L'Assemblée nationale a adopté en première lecture la loi de refondation de l'école, par laquelle le ministre Vincent Peillon veut réformer l'Éducation nationale, et réaffirme le principe du collège unique. Vendredi dernier, les députés ont voté l'abrogation d'une disposition qui autorisait l'apprentissage pour les jeunes à partir de 14 ans. Une abrogation contestée à droite, mais aussi à gauche par Ségolène Royal, ancienne ministre de l'Enseignement scolaire. En réalité, supprimer l'apprentissage permettra à l'Éducation nationale de faire revenir en classe à plein temps un certain nombre d'élèves, et de justifier de nouvelles embauches d'enseignants et d'éducateurs spécialisés.

Que peut-on faire à 14 ans ?

A 14 ans, les élèves sont encore soumis à deux ans d'obligation de scolarité. Les bons élèves (qui n'ont connu aucun accident de parcours) entrent alors en 3e et commencent à se renseigner sur le lycée et la voie dans laquelle ils souhaitent poursuivre leurs études. Mais 36,9% des élèves de 15 ans en France ont déjà redoublé au moins une fois dans leur scolarité (un « record » parmi les pays de l'OCDE). Ces élèves sont alors en 4e voire en 5e, où l'orientation est plus lointaine, alors même qu'ils ont parfois de plus en plus de difficultés et de moins en moins de motivation pour suivre l'enseignement général et théorique.

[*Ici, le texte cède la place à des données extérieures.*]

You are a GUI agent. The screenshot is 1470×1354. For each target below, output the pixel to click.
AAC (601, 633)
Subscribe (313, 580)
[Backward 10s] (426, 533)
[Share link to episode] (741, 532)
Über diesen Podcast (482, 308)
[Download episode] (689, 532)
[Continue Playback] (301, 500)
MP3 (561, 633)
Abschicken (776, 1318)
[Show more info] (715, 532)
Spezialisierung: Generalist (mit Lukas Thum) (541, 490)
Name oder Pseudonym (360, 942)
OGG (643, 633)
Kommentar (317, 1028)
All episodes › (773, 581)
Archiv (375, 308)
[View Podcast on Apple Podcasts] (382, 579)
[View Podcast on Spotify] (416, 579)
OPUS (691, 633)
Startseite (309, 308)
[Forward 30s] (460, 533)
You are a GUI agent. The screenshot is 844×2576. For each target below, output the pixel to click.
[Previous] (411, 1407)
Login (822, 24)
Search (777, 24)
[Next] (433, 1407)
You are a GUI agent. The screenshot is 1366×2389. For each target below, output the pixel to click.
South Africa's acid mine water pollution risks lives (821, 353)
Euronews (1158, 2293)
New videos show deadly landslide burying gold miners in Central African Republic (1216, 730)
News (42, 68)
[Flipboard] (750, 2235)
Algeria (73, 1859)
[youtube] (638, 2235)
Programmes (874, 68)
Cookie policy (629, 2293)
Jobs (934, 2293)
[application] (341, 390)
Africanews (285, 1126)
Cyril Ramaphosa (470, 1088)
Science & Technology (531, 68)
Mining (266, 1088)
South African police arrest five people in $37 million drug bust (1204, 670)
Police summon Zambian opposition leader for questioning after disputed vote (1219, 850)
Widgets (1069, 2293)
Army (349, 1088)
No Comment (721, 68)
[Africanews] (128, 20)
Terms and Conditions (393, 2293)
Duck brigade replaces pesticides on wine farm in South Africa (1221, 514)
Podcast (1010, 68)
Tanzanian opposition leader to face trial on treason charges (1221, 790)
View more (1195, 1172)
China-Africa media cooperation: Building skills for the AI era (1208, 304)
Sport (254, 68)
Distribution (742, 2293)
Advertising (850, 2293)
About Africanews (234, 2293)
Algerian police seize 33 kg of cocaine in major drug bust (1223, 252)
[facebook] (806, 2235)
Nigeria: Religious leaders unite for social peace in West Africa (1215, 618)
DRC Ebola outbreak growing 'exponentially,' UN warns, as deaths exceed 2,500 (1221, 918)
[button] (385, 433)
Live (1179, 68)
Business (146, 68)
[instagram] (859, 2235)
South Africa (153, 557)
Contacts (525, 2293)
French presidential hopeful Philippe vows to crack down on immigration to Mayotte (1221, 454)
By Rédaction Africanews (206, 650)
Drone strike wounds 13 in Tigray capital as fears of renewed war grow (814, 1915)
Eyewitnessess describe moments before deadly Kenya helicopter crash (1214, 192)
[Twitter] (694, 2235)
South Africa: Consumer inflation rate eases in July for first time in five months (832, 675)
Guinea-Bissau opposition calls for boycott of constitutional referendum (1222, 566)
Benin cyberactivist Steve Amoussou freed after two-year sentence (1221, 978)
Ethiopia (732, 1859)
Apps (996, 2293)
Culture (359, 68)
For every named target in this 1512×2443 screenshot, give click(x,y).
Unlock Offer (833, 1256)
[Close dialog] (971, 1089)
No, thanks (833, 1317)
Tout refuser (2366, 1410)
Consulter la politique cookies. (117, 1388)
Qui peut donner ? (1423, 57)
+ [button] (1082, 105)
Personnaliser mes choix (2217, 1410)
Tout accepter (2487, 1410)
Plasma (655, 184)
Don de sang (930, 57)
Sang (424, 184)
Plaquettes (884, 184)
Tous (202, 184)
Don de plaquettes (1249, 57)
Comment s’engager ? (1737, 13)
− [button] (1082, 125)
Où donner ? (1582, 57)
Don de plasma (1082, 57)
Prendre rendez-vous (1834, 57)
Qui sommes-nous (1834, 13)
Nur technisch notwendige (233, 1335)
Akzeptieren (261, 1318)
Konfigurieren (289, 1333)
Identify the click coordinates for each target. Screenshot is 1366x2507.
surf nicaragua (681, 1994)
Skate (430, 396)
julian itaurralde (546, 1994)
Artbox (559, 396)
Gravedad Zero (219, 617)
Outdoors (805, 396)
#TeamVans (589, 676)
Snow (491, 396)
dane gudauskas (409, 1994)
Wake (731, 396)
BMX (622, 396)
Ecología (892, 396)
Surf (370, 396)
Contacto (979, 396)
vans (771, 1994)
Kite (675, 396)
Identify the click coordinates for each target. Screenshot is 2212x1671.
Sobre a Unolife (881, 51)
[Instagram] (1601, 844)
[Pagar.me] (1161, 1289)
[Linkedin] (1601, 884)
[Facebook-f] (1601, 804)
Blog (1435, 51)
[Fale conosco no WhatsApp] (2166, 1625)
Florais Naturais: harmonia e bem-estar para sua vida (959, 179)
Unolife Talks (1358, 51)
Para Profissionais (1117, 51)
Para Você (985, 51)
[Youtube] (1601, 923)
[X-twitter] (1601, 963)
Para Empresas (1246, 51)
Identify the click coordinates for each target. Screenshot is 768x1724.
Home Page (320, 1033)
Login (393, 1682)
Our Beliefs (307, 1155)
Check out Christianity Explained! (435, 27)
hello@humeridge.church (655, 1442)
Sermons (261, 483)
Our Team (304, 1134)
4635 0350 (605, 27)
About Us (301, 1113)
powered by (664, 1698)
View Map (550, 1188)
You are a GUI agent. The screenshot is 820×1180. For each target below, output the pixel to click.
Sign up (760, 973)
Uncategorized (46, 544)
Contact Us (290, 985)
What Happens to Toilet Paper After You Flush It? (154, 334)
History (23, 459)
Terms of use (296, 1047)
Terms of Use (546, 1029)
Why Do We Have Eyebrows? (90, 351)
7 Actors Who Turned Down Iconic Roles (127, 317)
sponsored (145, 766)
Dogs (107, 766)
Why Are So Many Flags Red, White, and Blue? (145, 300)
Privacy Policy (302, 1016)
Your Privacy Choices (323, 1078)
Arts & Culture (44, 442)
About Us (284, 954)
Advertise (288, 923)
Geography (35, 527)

C'est à ce moment que plusieurs milliers de jeunes « décrochent » après un absentéisme plus ou moins long. Ainsi, une étude de l'UDAF 13 sur l'absentéisme dans les Bouches-du-Rhône met en évidence que l'absentéisme est le plus élevé à 14-15 ans et décroît fortement à partir de 16 ans (fin de l'obligation scolaire ; temps de l'orientation des élèves) [1]. Or à cet âge, la plupart n'ont aucun diplôme et ne peuvent pas non plus trouver du travail ni signer un contrat d'apprentissage [2]. L'absentéisme peut alors mener au décrochage scolaire, c'est-à-dire au fait de quitter le système scolaire sans aucun diplôme. Une étude du ministère publiée en 2011 chiffrait à 293.000 jeunes le nombre de « décrocheurs », dont 180.000 perdus de vue. Mais les chiffres du décrochage sont très variables et Vincent Peillon les évalue à « seulement » 140.000.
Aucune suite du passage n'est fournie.